シェアリングビジネスは今後どうなるのか?:事例から読み解くこれからのビジネスモデル=理央周

特集【シェアリングビジネスの今後は?〜最新の事例に学ぶこれから準備すべきこと】

今号の特集は、これまでなんども取り上げてきた「シェアリング・ビジネス」

ここのところ、毎日のようにテレビや新聞はもちろん、ネットニュースやSNSの投稿などで、見ない日はないくらいの頻度で話題になっている。

私は、2つの理由がこの傾向に拍車をかけている、見ている。一つは、モノへの所有に関する意識が変化していること。「持つよりシェア」といった具合に、市場全体が動いている、と感じられる。

この傾向は若年層の間で顕著で、私のようなバブル世代が消費に対し積極的だったのと対照的に、草食系男子、さとり世代、ゆとり世代をといった、消費することに、ともすれば罪悪感を覚える世代が、買うより、借りる、所有より、共有、といった考えをするようになっているといえそうだ。

もう1つの理由として、ITの進化による、提供可能サービスの多様化が挙げられる。

ほんの少し前まで、シェアリングといえば、ウーバーのようなタクシーや、シンプルなシェアオフィスといった具合だったが、今では百花繚乱、なんでもシェアリングビジネスになるのではないか、というくらい、業種や企業の歴史に関わらず、多岐にわたって多様化している。

スマホをはじめとするモバイルツールに代表されるハードウエアと、アプリをはじめとする、コンテンツとしてのソフトウエアが、それぞれ進化しさらに市場に浸透していることが、後押しをしている。

シェアリングビジネスはどう進化しているのか?

このような状況の中で、シェアリングビジネスがどう進化しているのかを、シェアオフィス、外食のシェアリング、そして移動のシェアリング、という3つのカテゴリーでの事例の中で、これまでと比較して変わってきた点、傾向、そして新しく何が付加されているのか、について挙げていく。

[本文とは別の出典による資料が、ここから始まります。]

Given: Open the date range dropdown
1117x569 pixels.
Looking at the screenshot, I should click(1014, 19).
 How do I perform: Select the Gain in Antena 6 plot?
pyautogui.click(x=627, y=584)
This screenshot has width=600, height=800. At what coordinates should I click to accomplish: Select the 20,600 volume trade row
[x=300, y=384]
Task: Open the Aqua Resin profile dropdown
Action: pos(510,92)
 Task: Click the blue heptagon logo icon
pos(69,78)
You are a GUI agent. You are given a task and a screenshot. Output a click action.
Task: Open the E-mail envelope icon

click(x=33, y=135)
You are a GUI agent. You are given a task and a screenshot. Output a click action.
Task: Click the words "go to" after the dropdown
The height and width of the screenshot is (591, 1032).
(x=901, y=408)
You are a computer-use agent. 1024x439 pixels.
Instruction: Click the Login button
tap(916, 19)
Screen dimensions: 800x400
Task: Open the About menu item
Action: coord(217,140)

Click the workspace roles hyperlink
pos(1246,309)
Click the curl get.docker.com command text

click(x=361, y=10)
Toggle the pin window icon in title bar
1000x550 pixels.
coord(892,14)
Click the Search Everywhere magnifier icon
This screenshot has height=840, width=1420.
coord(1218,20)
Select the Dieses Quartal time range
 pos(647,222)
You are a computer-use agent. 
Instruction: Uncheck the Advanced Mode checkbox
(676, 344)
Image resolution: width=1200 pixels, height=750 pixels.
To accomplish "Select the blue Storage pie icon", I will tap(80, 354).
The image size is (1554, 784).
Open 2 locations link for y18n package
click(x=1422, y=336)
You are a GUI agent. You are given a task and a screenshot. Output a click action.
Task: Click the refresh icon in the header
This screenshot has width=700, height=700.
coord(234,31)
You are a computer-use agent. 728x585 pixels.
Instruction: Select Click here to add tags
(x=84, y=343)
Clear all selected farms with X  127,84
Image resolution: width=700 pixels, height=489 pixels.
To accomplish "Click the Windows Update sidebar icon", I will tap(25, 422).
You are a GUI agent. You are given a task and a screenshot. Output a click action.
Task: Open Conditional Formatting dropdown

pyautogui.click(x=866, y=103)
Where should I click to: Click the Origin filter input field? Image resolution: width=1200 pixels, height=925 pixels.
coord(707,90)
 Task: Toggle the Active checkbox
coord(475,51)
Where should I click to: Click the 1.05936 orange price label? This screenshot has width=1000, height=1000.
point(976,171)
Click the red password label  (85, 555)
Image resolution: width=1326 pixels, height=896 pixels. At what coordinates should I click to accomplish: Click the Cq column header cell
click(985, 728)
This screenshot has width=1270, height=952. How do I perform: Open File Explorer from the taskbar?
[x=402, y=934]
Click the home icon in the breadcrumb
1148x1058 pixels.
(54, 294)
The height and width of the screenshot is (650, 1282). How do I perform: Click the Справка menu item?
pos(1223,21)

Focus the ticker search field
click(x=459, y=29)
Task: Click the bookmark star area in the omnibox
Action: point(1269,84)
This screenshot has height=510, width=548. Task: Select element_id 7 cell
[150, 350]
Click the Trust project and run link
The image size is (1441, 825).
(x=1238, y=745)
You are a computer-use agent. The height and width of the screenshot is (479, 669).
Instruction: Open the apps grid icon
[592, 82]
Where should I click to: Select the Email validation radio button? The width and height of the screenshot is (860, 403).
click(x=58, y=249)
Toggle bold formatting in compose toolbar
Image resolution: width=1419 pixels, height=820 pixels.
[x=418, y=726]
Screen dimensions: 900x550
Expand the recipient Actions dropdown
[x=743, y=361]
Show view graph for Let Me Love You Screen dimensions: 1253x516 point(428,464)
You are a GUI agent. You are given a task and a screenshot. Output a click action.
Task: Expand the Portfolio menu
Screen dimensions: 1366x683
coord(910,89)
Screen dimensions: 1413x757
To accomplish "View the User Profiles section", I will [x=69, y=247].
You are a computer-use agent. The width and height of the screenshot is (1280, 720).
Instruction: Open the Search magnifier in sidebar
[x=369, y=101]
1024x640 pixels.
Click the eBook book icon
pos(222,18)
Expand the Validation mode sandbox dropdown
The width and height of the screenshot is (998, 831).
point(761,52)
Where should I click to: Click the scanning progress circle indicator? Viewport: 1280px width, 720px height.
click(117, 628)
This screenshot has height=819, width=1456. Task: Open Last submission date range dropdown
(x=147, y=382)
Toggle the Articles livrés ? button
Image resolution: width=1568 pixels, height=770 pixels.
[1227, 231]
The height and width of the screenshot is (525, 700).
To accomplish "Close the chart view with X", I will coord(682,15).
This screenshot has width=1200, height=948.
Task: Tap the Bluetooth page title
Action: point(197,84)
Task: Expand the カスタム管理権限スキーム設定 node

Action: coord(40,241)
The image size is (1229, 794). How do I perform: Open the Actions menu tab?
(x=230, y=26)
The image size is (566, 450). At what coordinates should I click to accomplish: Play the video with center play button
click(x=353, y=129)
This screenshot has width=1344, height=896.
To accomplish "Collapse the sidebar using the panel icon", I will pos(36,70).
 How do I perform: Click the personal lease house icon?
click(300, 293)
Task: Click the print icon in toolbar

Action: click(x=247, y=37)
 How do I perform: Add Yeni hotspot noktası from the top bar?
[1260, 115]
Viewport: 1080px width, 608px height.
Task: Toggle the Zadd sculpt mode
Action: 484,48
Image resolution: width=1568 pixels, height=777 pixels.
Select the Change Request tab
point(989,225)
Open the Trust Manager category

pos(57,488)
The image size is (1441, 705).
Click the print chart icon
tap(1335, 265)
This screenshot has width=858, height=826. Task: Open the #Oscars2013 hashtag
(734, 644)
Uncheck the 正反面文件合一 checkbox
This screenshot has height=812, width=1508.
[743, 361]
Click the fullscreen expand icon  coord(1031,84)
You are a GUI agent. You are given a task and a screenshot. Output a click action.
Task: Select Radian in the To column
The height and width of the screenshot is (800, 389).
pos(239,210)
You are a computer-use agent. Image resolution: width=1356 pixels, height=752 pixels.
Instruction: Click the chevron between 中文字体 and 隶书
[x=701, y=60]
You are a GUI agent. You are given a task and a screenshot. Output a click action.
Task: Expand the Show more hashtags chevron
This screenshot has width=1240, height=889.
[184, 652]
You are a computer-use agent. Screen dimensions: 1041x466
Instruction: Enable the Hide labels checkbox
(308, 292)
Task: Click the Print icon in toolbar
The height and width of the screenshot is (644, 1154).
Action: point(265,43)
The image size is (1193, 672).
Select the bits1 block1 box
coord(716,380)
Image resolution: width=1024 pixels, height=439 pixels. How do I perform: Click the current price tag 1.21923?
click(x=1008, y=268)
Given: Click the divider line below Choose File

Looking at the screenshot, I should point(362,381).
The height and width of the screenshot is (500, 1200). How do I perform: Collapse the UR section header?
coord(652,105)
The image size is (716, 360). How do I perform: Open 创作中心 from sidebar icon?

まずは、シェアオフィスについて。これまでシェアオフィスといえば、個人事業主や起業家、スタートアップが初期に借りる、というイメージだった。

しかし、今では企業もシェアオフィスを活用しているとのこと。この背景には、働き方改革の影響と浸透もあり、場所を固定して働くことが困難な従業員に、各所に「サテライトオフィス」として用意する、といったニーズもある。

そこには早くも大企業が目をつけており、日本経済新聞(3月20日)によると、多くの企業が参入を開始したとのこと。

三井不動産は「ワークスタイリング」という、シェアオフィスを手がけている。キャッチフレーズは「力になる空間、成果になる空間」契約企業は100社以上、拠点は都内中心に30箇所以上あり、契約した企業の社員は、その全ての拠点を使うことができる。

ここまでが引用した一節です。